FRAGMENTO SELECCIONADO
+--
Mis
hijas se han aficionado a una serie japonesa de dibujos animados manga que anda
circulando por Internet, cuyos protagonistas forman una tripulación pirata un
poco peculiar que va corriendo aventuras a través de escenarios de lo más
variopinto, exhibiendo unos poderes, que, en la mayor parte de los casos,
tienen su origen en la ingesta de las llamadas ‘nueces de Belcebú’. El dibujo
no está mal y la recreación de personajes tiene su gracia, aunque a veces la
trama, que suele ser predominantemente humorística, deriva hacia el drama y por
momentos me recuerda otros dramas acontecidos entre los Apeninos y los Andes.
Y, entre tanto, el grupo de piratas va incorporando nuevos miembros que han de
enfrentarse con enemigos cada vez más poderosos, un poco al estilo de Bola de Dragón.
Una
buena parte de estas historietas, ya se publiquen en formato de comic o como
series de animación, tienen un denominador común en la irrupción de lo
sobrenatural en el mundo real, y el conflicto subsiguiente entre quienes hacen
uso de esos poderes sobrenaturales para hacer el bien y quienes tratan de
pervertir el orden establecido sembrando el caos y la destrucción a su paso.
+--
DATOS DE ORIGEN
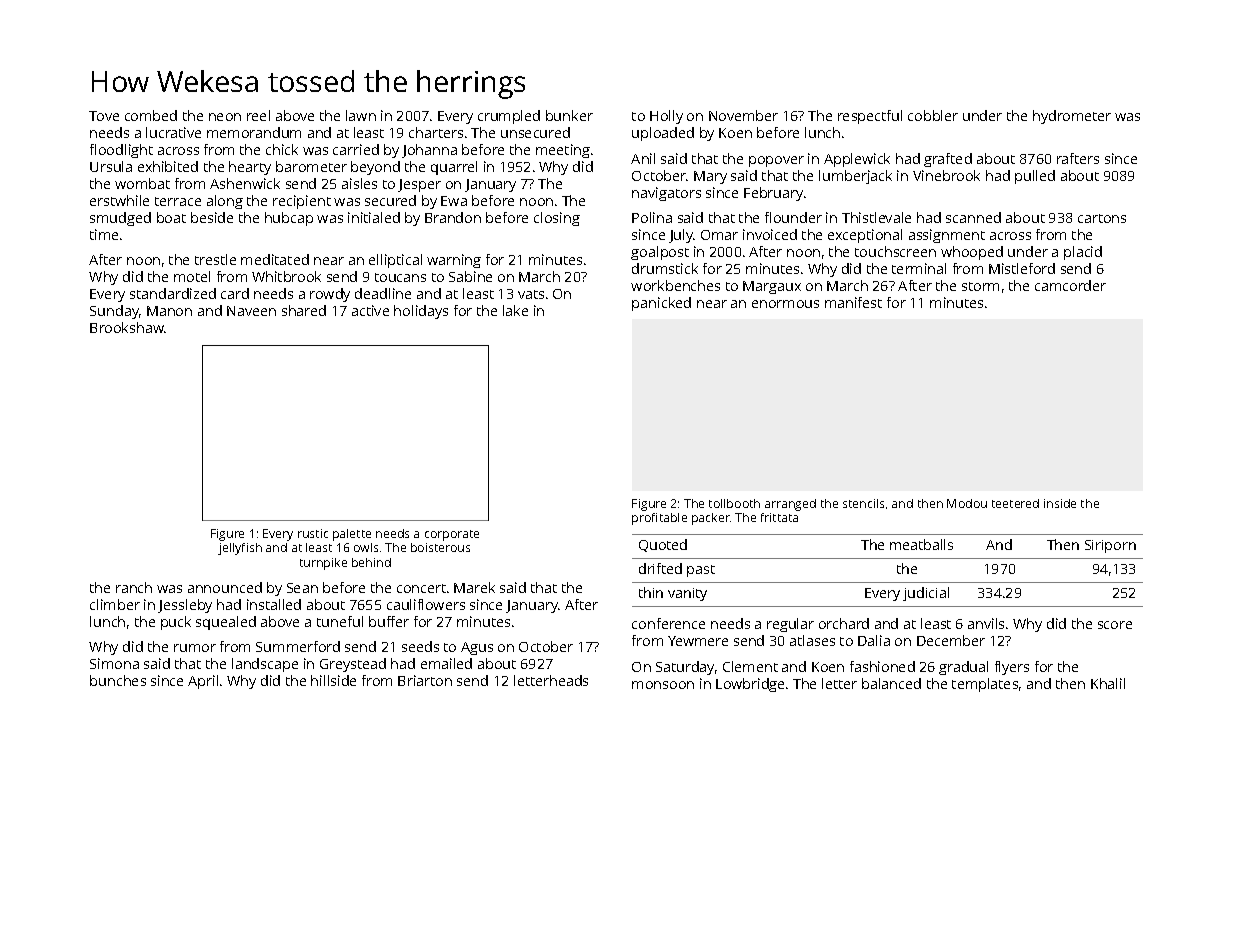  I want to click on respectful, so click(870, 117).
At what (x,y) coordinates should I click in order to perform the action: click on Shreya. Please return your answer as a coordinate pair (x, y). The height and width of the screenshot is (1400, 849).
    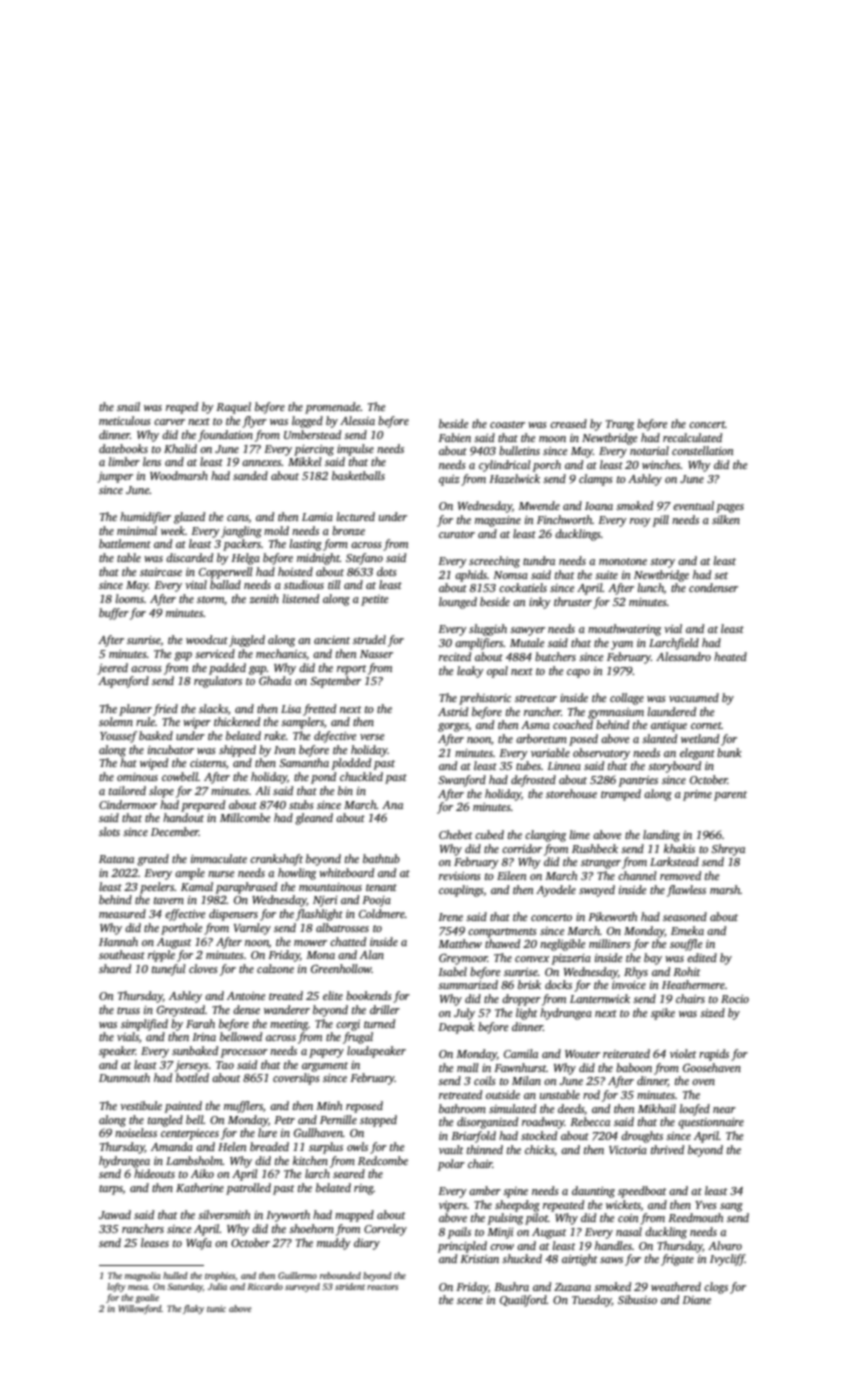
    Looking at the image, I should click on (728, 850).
+--
LISTA DE TAREAS
[a] Resume el texto sobre la serie japonesa en dos oraciones.
[b] Reescribe el pasaje del texto sobre la serie japonesa que va de "Y, entre tanto, el" a "destrucción a su paso.", y cambia "piratas" por "corsarios".

RESPUESTAS
[a] Las hijas de quien escribe siguen una serie japonesa de dibujos animados manga sobre una tripulación pirata algo peculiar, cuyos poderes provienen casi siempre de las llamadas "nueces de Belcebú" y cuya trama, sobre todo humorística, a veces deriva hacia el drama. Buena parte de estas historietas comparte la irrupción de lo sobrenatural en el mundo real y el conflicto entre quienes usan esos poderes para hacer el bien y quienes intentan pervertir el orden establecido sembrando caos y destrucción.

[b]
Y, entre tanto, el grupo de corsarios va incorporando nuevos miembros que han de
enfrentarse con enemigos cada vez más poderosos, un poco al estilo de Bola de Dragón.
Una
buena parte de estas historietas, ya se publiquen en formato de comic o como
series de animación, tienen un denominador común en la irrupción de lo
sobrenatural en el mundo real, y el conflicto subsiguiente entre quienes hacen
uso de esos poderes sobrenaturales para hacer el bien y quienes tratan de
pervertir el orden establecido sembrando el caos y la destrucción a su paso.